Tunisia Trade Agreements

Although the AMU is primarily a political organization, it allows duty-free trade between members in nominal terms, but some barriers to trade remain. In March 2019, the Tunisian Parliament ratified the country`s official accession to the Common Market for Eastern and Southern Africa (COMESA), a 20-nation common free trade area stretching from Libya to Swaziland. In addition, Tunisia aspires to become a member of the Economic Community of West African States (ECOWAS) and is a signatory to the African Continental Free Trade Area (AfCFTA). The agreement covers trade in all fish and other seafood [Article 4, paragraph 1, paragraph (c) and Appendix III]. EFTA states grant duty-free access to imports of all Tunisian fisheries products. With regard to EFTA exports to Tunisia, the agreement provides for the reduction of tariffs within the quotas from the time the agreement enters into force. A further reduction in tariffs on these products must be reviewed by the contracting parties, but the total abolition of tariffs on all fish and other seafood is planned for a period of 18 years at the latest after the agreement enters into force. The pan-Euro-Mediterranean cumulative system was introduced in 2005. It brings together the EU, Tunisia and other European and Mediterranean partners to support regional integration through the creation of a common system of rules of origin. Rules of origin are the technical criteria for determining whether a particular product is eligible for duty-free access or other preferential access under a specific trade agreement. The agreement between the economic operators of the contracting parties and the abuse of a dominant position by the contracting parties are incompatible with the agreement if they affect trade between the EFTA states and Tunisia. In this case, a party may provide for the joint committee and, in the absence of an agreement between the parties concerned, take appropriate action (Article 17).

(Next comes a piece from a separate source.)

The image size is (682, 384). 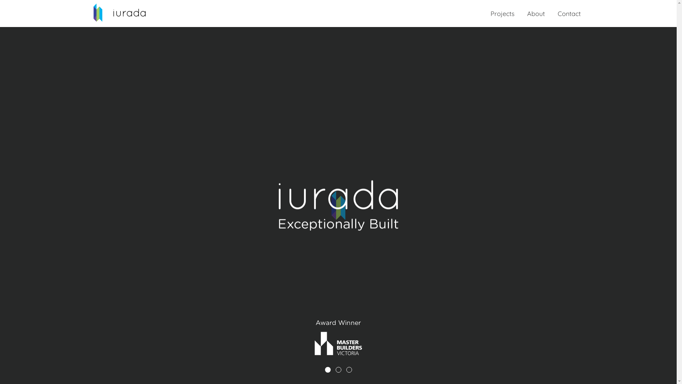 What do you see at coordinates (569, 14) in the screenshot?
I see `'Contact'` at bounding box center [569, 14].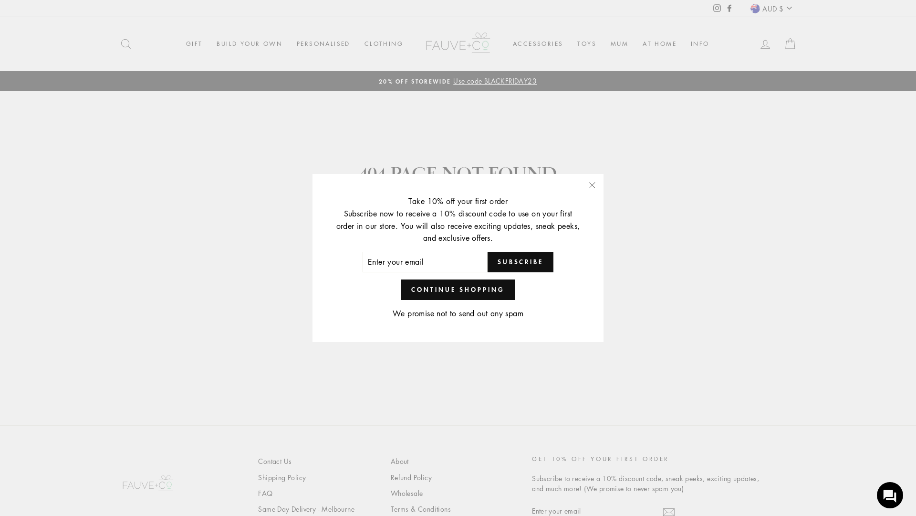 Image resolution: width=916 pixels, height=516 pixels. Describe the element at coordinates (411, 477) in the screenshot. I see `'Refund Policy'` at that location. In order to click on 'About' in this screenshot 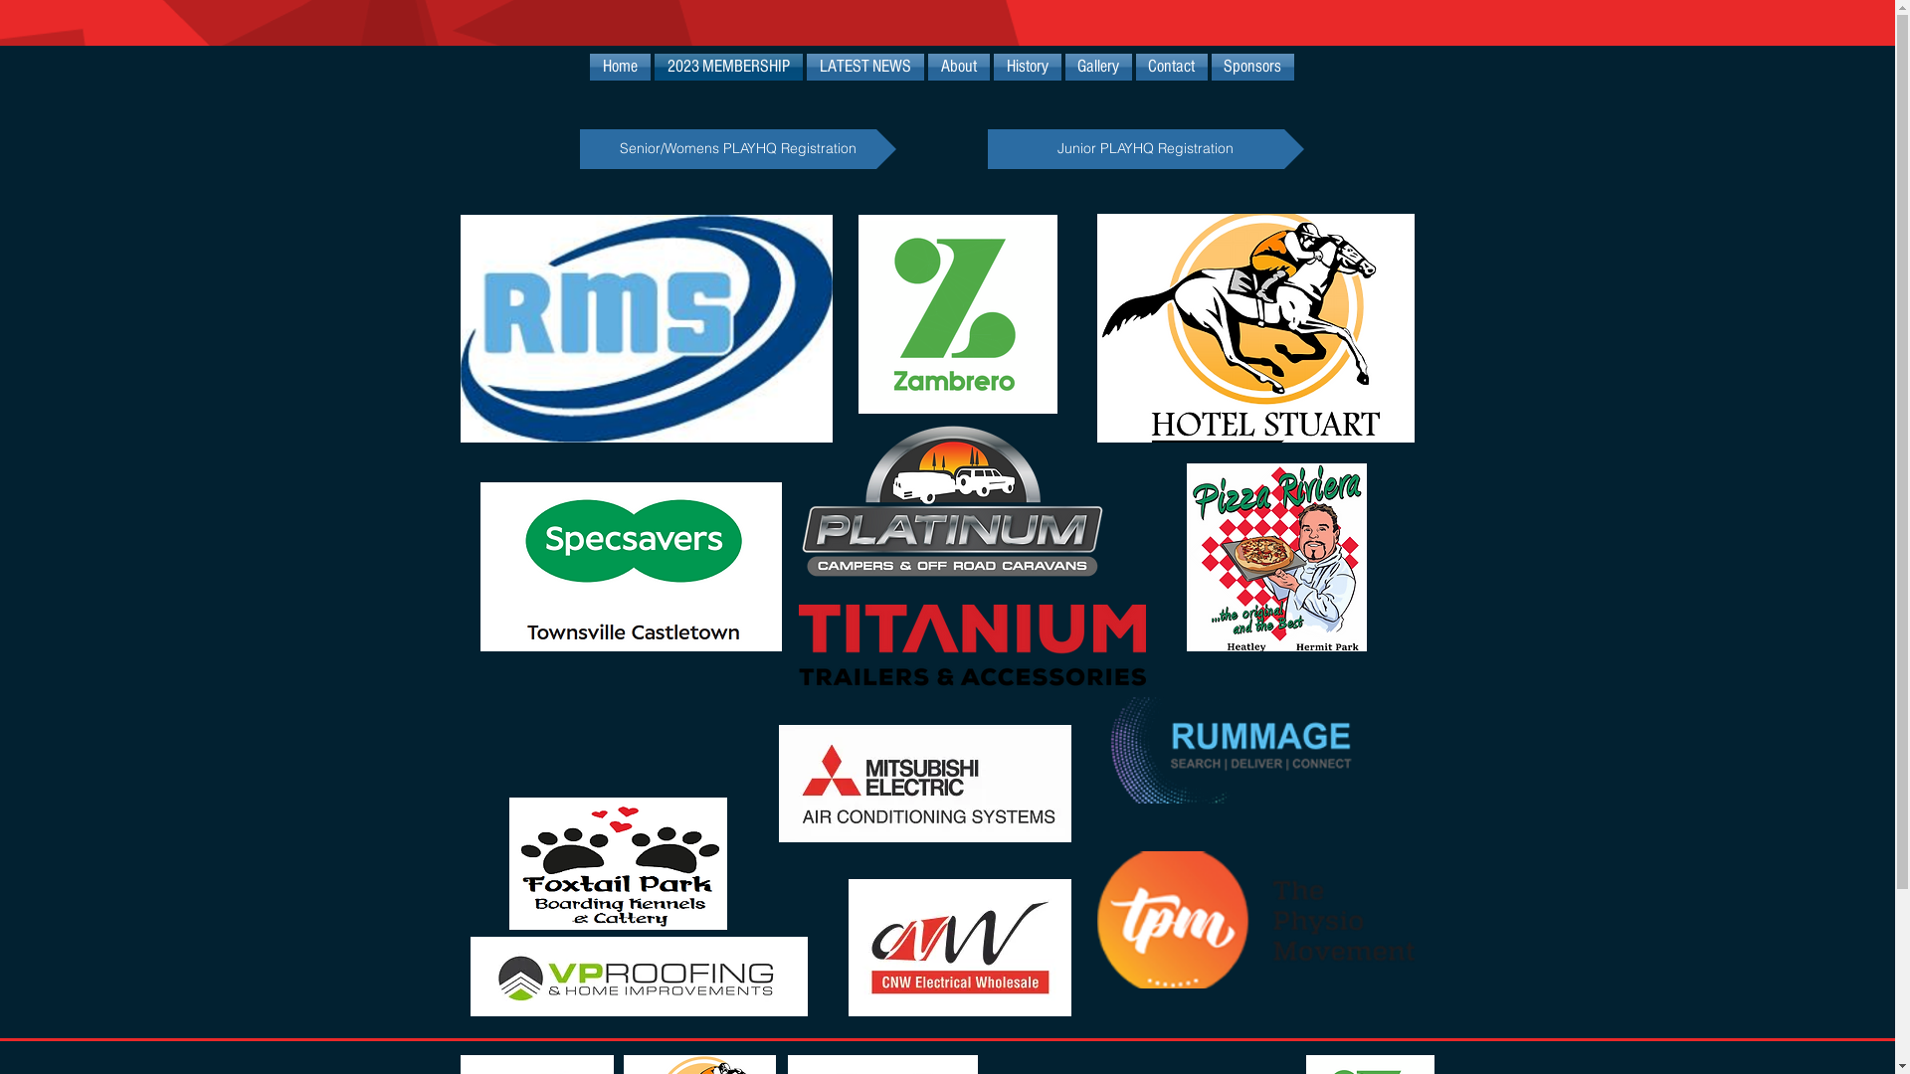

The parties are working to gradually liberalize and open their markets to trade in services, in accordance with the provisions of the General Agreement on Trade in Services (GATS). In addition, the EFTA states and Tunisia will begin consultations in the event of additional benefits being granted to a third party (Article 26). The agreement also contains provisions for the elimination of other trade and trade-related barriers, including competition rules, state monopolies and subsidies. In addition, the agreement contains provisions relating to intellectual property protection, investment, services, current payments and capital flows, public procurement, economic cooperation and institutional and procedural issues. The agreement establishes a joint committee to monitor its implementation and provide for a binding arbitration procedure. In 2004, Tunsia signed the Agadir Agreement with Jordan, Egypt and Morocco. This has forced all parties to remove all tariffs on trade between them and to harmonize their legislation on customs standards and procedures. The Agadir agreement came into force in July 2006 and is implemented by the Agadir technical unit in Amman.